你现在就叫全国的“理发馆”改称“剃头店”试试？
我30年前在北京出生，北京长大，现在告别时最常说的是“白白”。“再会”从来没听人说过，除了在电视台的晚会上，明显比“再见”正式多了。你说北京人还有什么“别的词”，恕我实在想不出来，回去看纪晓岚马三立补课去……？

基本上，我 反对 反对新词汇的……
到底有多少方言，多少人数在用“剃头”而不用“理发”，用“再会”不用“再见”，真的统计过吗？
如果这就要说普通话是“人造”的，那么，简体字，缩略语，英文音译，nba，cctv，白话文，火星文，甚至方言本身……你全有理由反对，累得很……
简体字才是汉语界明摆着最大的人造物体啦！又不见你反对…… -.-
人造的？当然了。还能是猪造的吗？一个人发明出一个新词，大家觉得有用，自然就普及了。没用自然就普及不了。怎么？还不能造新词啦？
如果你说是某个人自行推广的，无视大众意志，ok那是哪个人这么牛逼？应该有记录啊！哪个专家在哪部文件中推行的？除了猫主席、秦始皇、武则天可以一纸公文就让全国文字大改革，换个人推行下试试？
拜托要挑刺就挑有点意思的啦，非挑“理发”“再见”这么天天见的词，这不没事找事么……
（我没有激动，只是觉得说得理直气壮而已~大家仍然是探讨。
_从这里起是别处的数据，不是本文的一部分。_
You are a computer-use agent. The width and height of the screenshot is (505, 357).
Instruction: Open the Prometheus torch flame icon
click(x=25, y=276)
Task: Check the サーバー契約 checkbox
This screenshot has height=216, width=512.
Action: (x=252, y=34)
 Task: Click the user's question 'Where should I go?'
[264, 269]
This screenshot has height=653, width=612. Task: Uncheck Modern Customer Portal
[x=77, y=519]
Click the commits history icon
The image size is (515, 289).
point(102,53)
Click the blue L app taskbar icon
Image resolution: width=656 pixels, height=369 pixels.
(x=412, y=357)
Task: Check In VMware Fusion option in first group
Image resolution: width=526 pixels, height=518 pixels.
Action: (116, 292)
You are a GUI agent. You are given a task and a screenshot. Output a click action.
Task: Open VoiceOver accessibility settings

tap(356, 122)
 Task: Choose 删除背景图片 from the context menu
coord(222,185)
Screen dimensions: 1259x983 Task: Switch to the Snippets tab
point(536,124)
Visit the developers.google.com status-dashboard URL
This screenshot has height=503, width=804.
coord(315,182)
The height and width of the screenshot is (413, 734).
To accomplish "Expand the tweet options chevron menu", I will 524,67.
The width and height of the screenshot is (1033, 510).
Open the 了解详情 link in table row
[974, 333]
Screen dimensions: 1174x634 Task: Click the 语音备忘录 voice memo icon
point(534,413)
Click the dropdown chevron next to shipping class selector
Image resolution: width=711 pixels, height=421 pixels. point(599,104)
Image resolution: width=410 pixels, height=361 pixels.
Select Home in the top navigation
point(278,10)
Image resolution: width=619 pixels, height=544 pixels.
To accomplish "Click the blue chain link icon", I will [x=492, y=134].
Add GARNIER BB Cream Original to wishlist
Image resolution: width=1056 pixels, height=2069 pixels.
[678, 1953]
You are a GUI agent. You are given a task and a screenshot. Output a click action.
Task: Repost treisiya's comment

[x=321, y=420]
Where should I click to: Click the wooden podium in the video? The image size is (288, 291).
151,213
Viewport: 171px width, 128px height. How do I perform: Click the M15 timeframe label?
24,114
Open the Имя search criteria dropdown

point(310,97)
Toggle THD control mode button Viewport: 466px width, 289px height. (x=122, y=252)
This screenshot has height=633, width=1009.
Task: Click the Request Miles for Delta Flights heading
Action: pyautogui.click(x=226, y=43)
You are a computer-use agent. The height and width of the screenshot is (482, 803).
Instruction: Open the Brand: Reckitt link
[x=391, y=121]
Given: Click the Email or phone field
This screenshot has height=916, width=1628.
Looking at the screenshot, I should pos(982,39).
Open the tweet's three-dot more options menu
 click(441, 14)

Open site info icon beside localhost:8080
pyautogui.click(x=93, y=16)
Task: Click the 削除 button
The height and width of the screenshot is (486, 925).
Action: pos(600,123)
）

所以我只反对打击地方文化，但不反对推广中央文化。


----------



## phill84

人造=evolving, 但是我不喜歡中央推行北方文化


----------



## mayingdts

推行啥北方文化了？不是东北小品或是乡村爱情类电视吧？


----------



## Martindehk

不是，但是听过不少例子，广东一带的报纸用广东话里的词汇会给政府指令改正，但是用北方的方言词汇（如：忽悠）就可以顺利过关。

说句实话，不是朋友当中有北方人的话，我真的不知道那些词的意思


----------



## mayingdts

大概可能会如此吧。但也没办法，谁让中央机关都在北方呢


----------



## SuperXW

phill84 said:


> 人造=evolving, 但是我不喜歡中央推行北方文化



我认为，“推广”其实没问题，长远看来是有利的，只是不应该限制或取缔地方文化。
注意“推广”的含义，“推广”是说你可以宣传它的好处，你自己的传媒多使用它，但“焚书坑儒”那不叫推广。
像某些官方要求：某某台某某新闻某某报必须用普通话播出，不能用方言，不能夹英语，这就无厘头了。
你尽可以出很多你认为“有利”的节目，你可以整“官方模式”，但是也要允许人家出自己的报纸和节目。文化性的东西，无论历史远近，无论用户多少，都是平等的。有人评价“文化的优劣性”，我觉得基本是扯淡。除非害死人的邪教组织，否则你拿什么标准来衡量“文化的优劣性”？
我在不同的地方跑，看到各地人（当然包括中央）都会因排外情绪而将问题扩大，觉得挺悲哀~
海纳百川，选择性吸收，不盲目排外~


----------



## BODYholic

Youngfun said:


> 明明中国各个地方都用“剃头”这个词，为什么普通话还需要造个“理发”这个标准词？



因为它在这个时代，已经失去了精准性。
所谓“剃头”，当然非得用剃刀。 “理发”用的又不是这玩意儿，不说“剃头”也是合乎逻辑合乎常理。
再来，普通话也没把“剃头”这词给完全淘汰呀！和尚，尼姑出家不都“剃头”吗？要弄个skinhead那也得“剃头”！
我就信你说北京话/浙江话都叫剃头。台湾话也叫剃头吗？据我所知，潮州话和广东话(飛髮)都不说“剃头”。那又该当何论？


----------



## Youngfun

词汇的多样性是好事，能使一个语言更丰富。但词汇的单一化就不是好事了，这使语言贫乏化。语言方面上，这个原则应该大家都同意吧，且不仅是语言的方面，还包括其它领域，尤其是自然界、生物界等。
换句话说：多了词儿是好事儿，发明了新词是好事。某些词不用了、被淘汰掉不是好事。当然也难免，毕竟不可能恢复所有被淘汰掉的词，更不可能恢复某些古文里的词。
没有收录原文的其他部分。